De las infecciones, 39 se pudieron atribuir a la acción de las moléculas anti-TNF; otras 23 al etanercept, y las 24 restantes a otros fármacos modificadores de la enfermedad convencionales. Para los autores del trabajo existe una asociación entre los tratamientos con infliximab y adalimumab y las infecciones, aunque el riesgo no es lo bastante elevado como para llegar al umbral de lo clínicamente significativo. En cambio, no se registró una asociación significativa entre el tratamiento con etanercept y el herpes zóster, ni con la terapia con agentes anti-TNF como clase.

Con todo, el trabajo revela que existe un riesgo más acusado de la infección en los sujetos más ancianos y en el tratamiento con glucocorticoides. "Sobre la base de estos datos, recomendamos controlar la aparición de los primeros signos del herpes en los pacientes con anti-TNF", concluyen los autores. En ello coinciden Richard Whitley y John Gnann, de la Universidad de Alabama (Birmingham), en un editorial sobre este estudio, donde sin obviar los beneficios logrados por estos tratamientos se insiste en estar atentos a sus posibles efectos secundarios.

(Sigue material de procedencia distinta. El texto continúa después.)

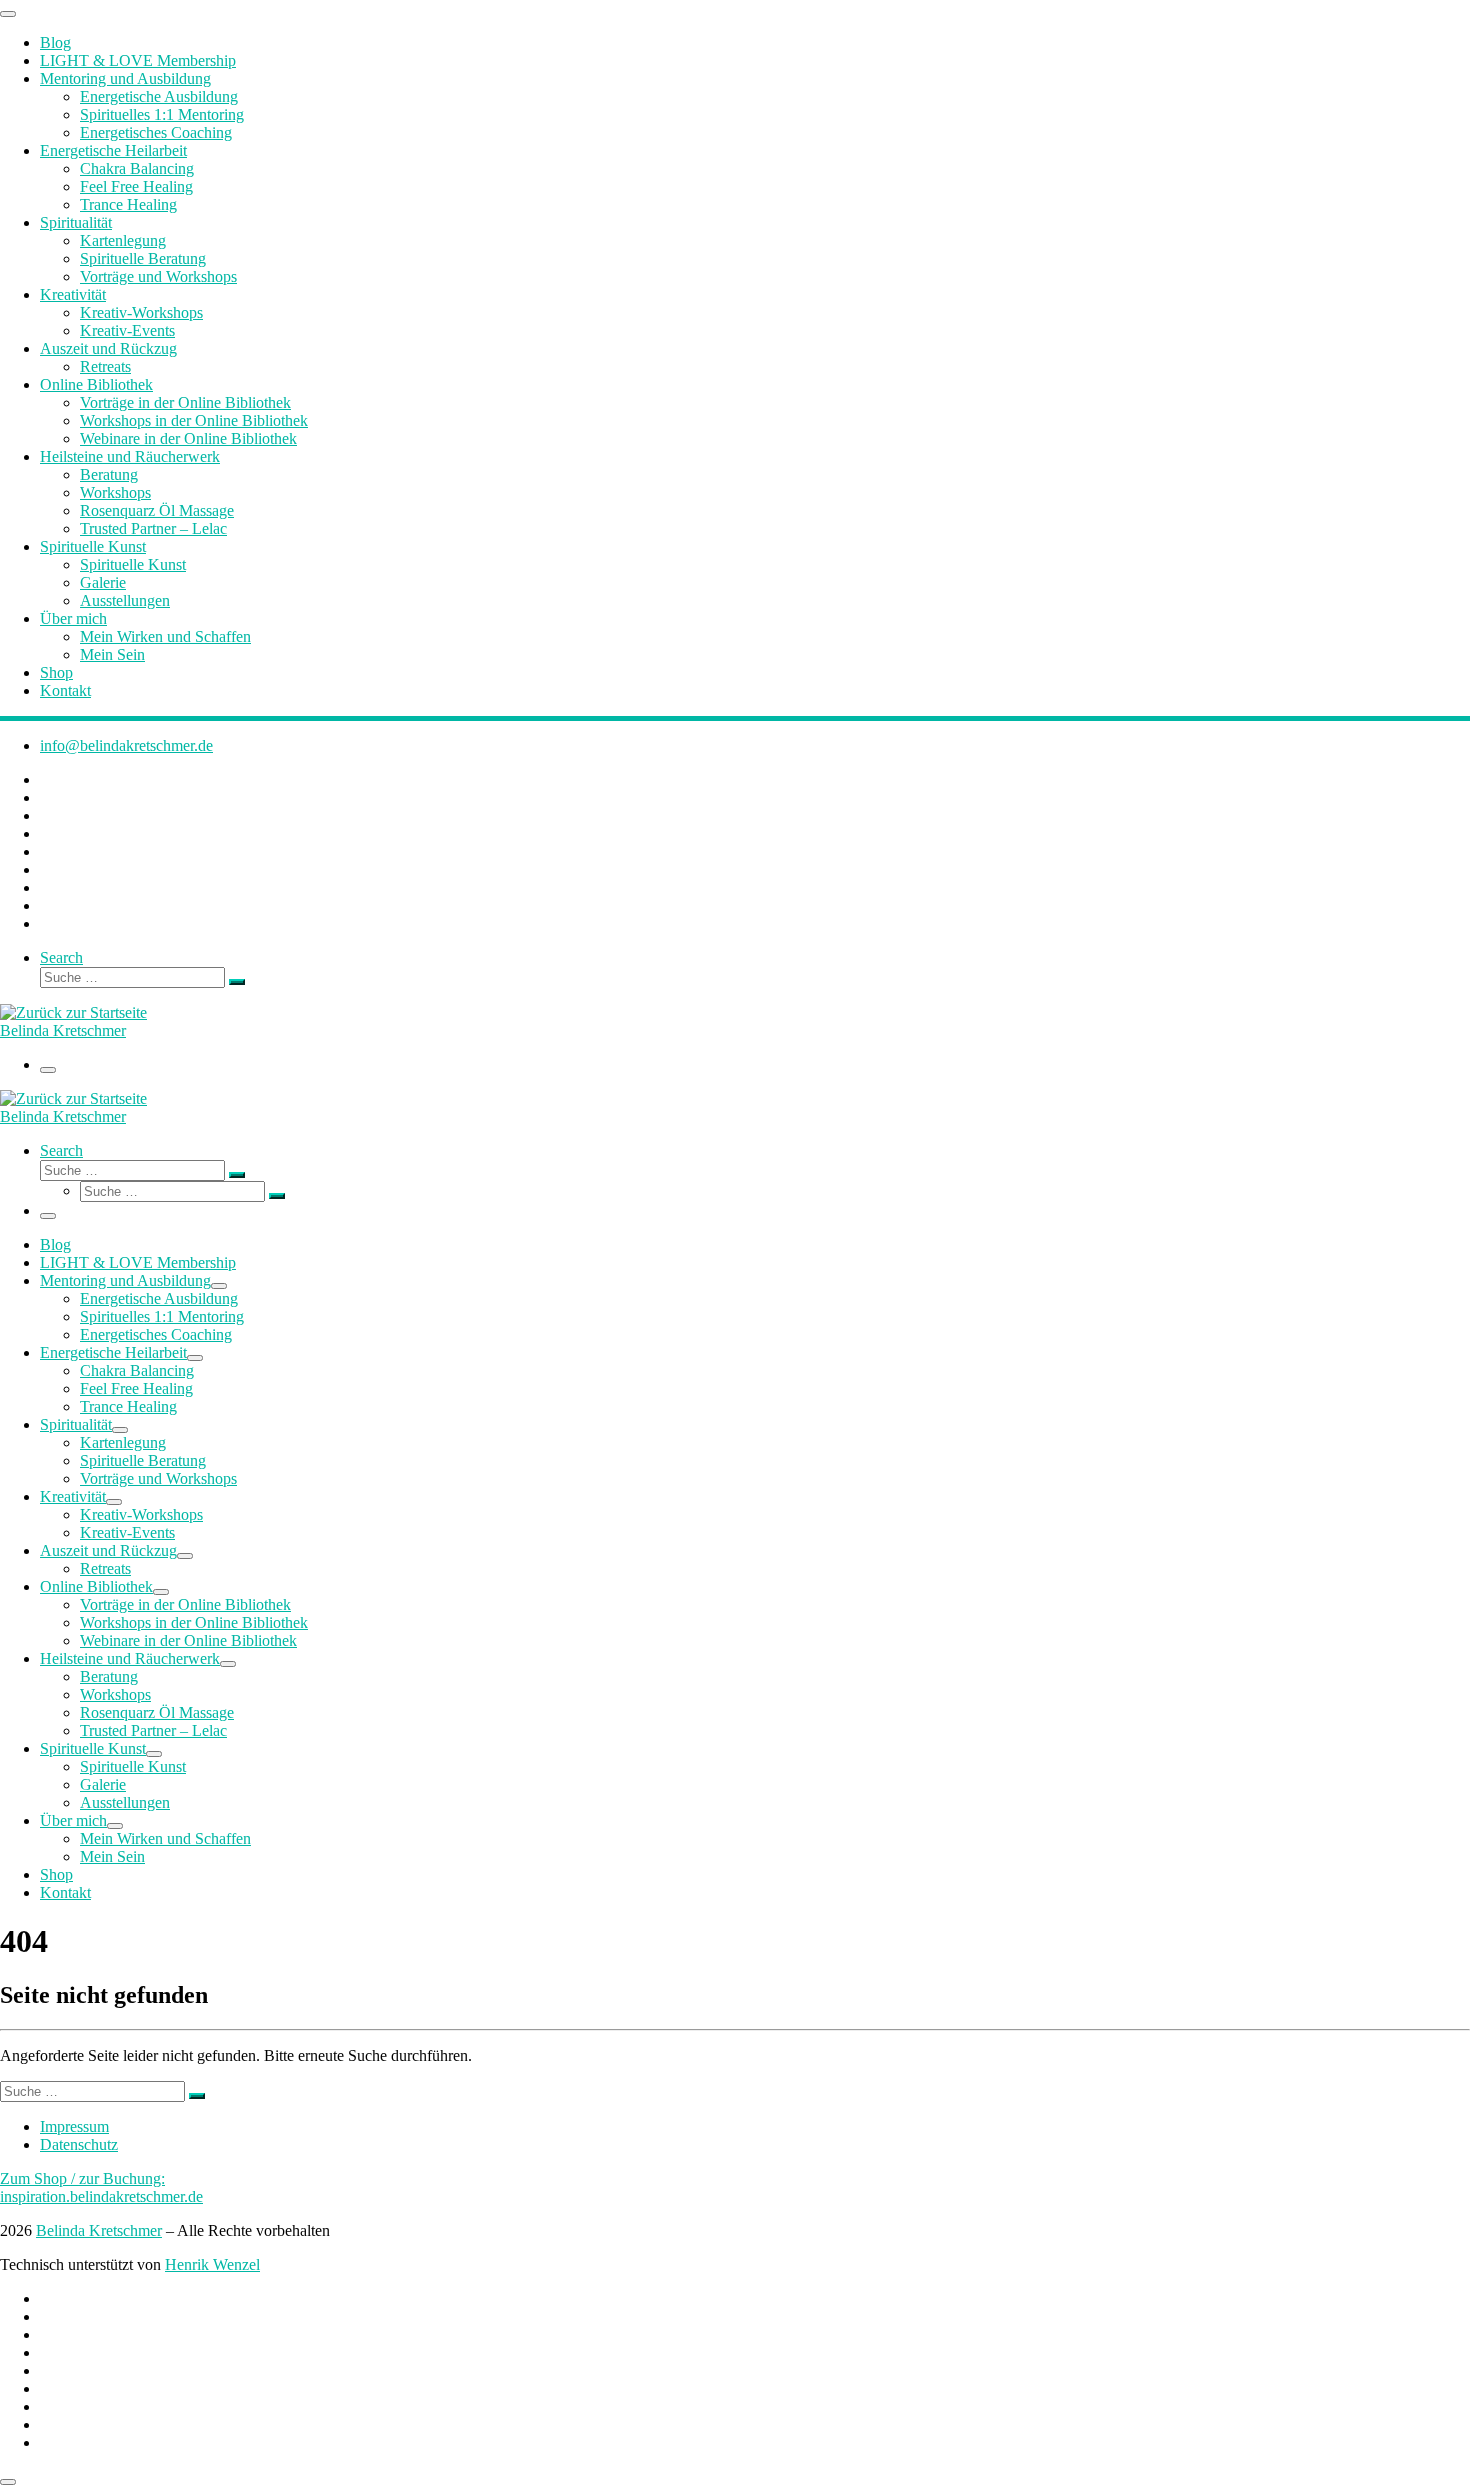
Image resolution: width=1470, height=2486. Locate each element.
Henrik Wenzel (212, 2264)
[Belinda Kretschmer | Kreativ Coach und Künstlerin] (73, 1012)
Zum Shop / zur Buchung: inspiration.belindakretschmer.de (101, 2187)
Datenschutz (79, 2144)
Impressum (74, 2126)
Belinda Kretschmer (99, 2230)
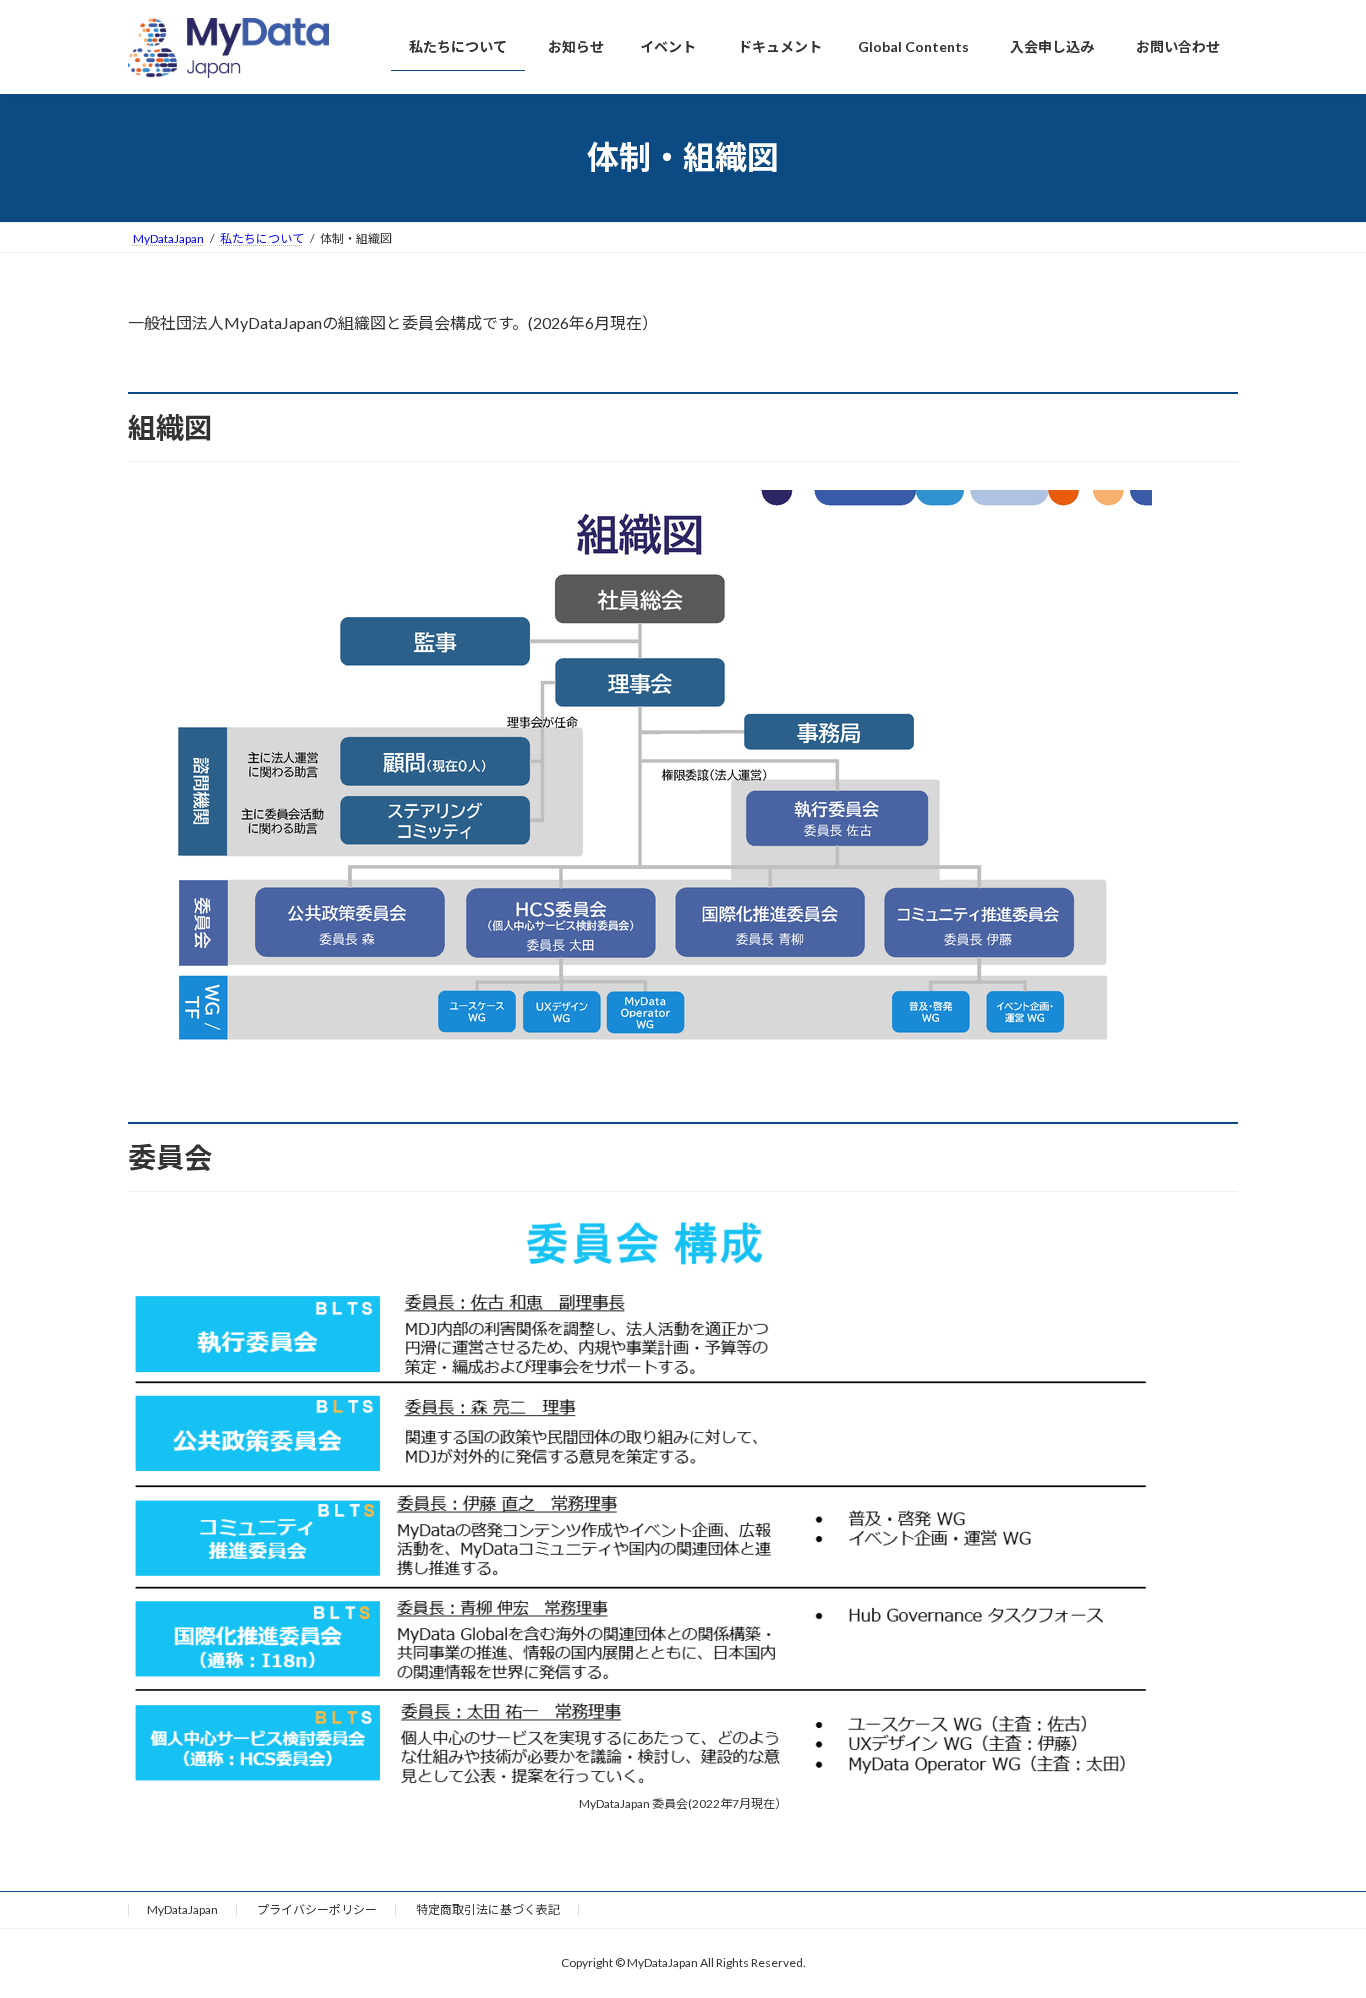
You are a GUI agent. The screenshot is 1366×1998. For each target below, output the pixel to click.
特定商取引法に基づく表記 (488, 1909)
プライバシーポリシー (317, 1909)
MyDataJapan (182, 1909)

(JAMA 2009; 301: 737-744/774-75).

Explicación para la fatiga

Muchos pacientes con enfermedades inflamatorias, como la artritis reumatoide, refieren sentirse apáticos y cansados. Un trabajo que se publica en The Journal of Neuroscience aporta una explicación: este tipo de cambios conductuales pueden estar originados por la infiltración de células inmunes en el cerebro. De confirmarse esta hipótesis, demostrada en un modelo experimental de enfermedad inflamatoria, se podrían diseñar tratamientos que mejoraran la calidad de vida de estos enfermos. Los autores del estudio, coordinados por Mark Swain, del Centro Médico de la Universidad de Calgary (Canadá), han hallado monocitos que lograron infiltrarse en el cerebro de ratones que tenían inflamación hepática.